Defending his government's efforts in rehabilitating the Tamil-dominated northern region, Rajapaksa said, "We always support peace and we will keep supporting peace for all people."

"In Sri Lanka we also fought thirty years of war against terrorists. So the whole development process, the economy went down. We suffered for thirty years but now we have peace for the last four years. In 2009, we managed to eradicate terrorism," he further said.

"Though we have eradicated terrorism, now we have to face the international community, which is pressurizing us," the Sri Lankan leader told his Israeli counterpart Shimon Peres.

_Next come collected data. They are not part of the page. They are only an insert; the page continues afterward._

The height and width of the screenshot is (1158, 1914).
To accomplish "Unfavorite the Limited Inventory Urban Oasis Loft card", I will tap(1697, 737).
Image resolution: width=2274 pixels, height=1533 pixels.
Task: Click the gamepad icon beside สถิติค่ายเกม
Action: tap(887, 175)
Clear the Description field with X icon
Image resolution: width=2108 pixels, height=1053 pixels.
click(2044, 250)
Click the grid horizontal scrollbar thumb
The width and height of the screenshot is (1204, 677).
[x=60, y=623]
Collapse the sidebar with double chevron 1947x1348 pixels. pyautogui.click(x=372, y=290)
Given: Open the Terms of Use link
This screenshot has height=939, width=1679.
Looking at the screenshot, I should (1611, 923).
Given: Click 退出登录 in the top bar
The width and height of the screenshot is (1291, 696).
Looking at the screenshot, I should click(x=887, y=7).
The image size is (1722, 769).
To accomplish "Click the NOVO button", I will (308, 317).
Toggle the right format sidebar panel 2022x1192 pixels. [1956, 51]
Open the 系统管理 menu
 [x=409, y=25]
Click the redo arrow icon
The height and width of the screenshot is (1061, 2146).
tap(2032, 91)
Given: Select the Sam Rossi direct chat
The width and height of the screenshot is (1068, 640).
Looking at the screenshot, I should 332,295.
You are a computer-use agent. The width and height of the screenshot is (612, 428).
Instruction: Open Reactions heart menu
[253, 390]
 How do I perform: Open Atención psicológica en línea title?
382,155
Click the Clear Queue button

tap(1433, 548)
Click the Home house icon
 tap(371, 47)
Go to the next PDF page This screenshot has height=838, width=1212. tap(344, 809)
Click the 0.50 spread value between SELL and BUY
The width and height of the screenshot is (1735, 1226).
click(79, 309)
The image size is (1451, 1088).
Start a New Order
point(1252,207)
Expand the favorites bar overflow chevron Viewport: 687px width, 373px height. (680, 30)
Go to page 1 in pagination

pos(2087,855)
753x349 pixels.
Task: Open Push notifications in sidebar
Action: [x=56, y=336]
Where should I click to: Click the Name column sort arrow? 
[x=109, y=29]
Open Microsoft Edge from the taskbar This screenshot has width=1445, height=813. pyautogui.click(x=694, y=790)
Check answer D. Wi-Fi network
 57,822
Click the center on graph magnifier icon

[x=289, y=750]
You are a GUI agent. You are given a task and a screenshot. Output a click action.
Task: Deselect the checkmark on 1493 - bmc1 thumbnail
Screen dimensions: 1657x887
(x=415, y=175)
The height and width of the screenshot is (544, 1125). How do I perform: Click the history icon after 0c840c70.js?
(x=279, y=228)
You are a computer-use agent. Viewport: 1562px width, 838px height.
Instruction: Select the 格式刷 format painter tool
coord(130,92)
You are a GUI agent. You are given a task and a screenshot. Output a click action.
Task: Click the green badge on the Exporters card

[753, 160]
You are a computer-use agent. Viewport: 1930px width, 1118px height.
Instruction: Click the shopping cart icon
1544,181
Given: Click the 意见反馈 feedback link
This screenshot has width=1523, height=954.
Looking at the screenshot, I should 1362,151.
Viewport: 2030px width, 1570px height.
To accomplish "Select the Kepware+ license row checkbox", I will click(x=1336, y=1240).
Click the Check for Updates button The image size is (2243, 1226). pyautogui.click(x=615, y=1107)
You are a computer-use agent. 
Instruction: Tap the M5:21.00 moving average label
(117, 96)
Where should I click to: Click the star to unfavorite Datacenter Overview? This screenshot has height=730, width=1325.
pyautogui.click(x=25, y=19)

Ruing the continuous condemnation of his country's human rights record at international forums, Rajapaksa said that his country would need some time to deal with their demands.

"Now our issue is that some of the countries are criticizing though there are no bombs blasting in our country. Every March or every six months in Geneva we are facing a confrontation with these countries. Some of the Western countries are bringing resolutions in the Human Rights Commission," he said in reference to resolutions brought in the UNHCR.

"What we say is that we want time because in three to four years these issues cannot be sorted out," Rajapaksa argued.

UN Human Rights Council (UNHRC) in March had adopted a US-sponsored resolution against Sri Lanka over its rights record, with 25 countries including India voting in favour of the document.

The resolution had urged Sri Lanka to reconcile with the Tamils and address outstanding issues of rights accountability.

Elaborating on steps taken by his government to develop the northern peninsula region and to integrate Tamils into the mainstream, the Sri Lankan President said that his government has spent almost USD 400 million in developing the region.